◆ **Problem details**: Filter the records for lines holding the string "computer".

◆ **Material provided**:

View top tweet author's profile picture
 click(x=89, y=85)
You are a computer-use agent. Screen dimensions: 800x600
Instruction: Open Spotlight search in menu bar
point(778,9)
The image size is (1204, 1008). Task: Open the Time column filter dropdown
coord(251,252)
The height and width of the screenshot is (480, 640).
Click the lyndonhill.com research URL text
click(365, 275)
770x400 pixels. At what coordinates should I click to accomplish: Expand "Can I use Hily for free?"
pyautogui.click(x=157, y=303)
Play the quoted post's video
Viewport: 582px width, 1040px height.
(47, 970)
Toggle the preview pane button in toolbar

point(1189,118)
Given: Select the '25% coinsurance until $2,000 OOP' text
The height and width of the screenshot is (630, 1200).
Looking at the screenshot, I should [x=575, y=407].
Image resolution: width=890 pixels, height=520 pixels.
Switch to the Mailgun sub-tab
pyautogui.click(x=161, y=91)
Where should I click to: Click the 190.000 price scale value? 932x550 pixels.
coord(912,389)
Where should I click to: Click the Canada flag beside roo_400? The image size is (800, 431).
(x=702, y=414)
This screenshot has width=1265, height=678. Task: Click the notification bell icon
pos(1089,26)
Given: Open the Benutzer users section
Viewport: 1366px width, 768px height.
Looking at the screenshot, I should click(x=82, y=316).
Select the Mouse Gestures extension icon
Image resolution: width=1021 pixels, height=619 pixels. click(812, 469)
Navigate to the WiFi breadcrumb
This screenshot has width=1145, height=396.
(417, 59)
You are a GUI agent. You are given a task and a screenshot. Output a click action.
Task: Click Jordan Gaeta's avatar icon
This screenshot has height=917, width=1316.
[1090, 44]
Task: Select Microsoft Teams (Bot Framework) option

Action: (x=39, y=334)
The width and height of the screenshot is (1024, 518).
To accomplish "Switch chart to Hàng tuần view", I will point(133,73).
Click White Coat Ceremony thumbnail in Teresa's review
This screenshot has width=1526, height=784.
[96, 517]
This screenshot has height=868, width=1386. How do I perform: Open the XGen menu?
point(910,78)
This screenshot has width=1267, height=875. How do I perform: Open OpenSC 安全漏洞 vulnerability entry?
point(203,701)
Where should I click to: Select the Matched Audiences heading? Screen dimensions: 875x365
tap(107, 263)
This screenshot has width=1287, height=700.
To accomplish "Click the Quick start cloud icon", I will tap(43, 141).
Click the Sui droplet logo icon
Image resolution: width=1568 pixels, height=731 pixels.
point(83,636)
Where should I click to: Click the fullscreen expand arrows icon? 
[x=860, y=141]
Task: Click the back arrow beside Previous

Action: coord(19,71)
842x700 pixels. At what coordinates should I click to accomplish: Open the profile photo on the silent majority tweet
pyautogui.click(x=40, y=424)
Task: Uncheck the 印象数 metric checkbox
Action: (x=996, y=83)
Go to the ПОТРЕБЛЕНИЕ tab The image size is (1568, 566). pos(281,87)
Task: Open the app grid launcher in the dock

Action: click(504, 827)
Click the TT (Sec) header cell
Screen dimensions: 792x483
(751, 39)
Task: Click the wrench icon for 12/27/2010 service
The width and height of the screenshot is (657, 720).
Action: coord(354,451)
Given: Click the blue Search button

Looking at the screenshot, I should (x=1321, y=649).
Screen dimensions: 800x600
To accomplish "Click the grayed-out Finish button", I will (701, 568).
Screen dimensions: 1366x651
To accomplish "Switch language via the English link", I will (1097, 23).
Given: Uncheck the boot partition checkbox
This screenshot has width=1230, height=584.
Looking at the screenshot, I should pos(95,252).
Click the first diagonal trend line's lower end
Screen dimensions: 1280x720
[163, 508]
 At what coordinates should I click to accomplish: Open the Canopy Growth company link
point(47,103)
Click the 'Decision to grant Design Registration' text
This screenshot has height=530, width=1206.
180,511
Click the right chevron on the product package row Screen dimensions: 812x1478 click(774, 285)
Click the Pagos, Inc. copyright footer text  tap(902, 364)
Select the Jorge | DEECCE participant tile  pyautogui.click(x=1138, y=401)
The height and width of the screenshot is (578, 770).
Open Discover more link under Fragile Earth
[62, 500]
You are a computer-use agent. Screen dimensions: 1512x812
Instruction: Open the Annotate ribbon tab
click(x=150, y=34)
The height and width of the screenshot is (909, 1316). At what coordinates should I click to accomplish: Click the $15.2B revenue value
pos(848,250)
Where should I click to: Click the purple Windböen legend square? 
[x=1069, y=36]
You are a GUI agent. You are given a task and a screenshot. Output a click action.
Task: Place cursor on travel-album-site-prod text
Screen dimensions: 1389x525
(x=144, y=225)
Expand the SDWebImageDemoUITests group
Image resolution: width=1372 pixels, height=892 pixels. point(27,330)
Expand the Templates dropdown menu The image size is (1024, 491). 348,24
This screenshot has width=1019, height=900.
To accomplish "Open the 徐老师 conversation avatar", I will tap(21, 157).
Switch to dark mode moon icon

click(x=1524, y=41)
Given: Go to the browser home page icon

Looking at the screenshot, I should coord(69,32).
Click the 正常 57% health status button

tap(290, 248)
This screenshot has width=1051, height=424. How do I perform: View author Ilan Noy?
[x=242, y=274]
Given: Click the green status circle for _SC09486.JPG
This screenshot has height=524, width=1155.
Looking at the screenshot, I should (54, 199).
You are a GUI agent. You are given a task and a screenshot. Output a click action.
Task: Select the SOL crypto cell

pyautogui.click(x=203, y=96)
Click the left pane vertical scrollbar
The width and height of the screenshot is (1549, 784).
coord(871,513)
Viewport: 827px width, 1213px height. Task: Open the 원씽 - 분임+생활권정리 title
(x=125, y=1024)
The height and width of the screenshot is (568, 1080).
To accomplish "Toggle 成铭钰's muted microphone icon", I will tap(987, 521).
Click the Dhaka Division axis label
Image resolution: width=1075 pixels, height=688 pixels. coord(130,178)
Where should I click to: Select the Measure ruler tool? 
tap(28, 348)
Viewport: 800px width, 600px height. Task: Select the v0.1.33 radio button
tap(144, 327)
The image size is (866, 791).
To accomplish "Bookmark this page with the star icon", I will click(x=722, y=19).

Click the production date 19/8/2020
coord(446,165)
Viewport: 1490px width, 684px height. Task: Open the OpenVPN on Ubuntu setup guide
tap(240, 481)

◆ **Completed task**:
You are a computer-use agent. Screen dimensions: 800x600
You are a computer-use agent. Screen dimensions: 1512x812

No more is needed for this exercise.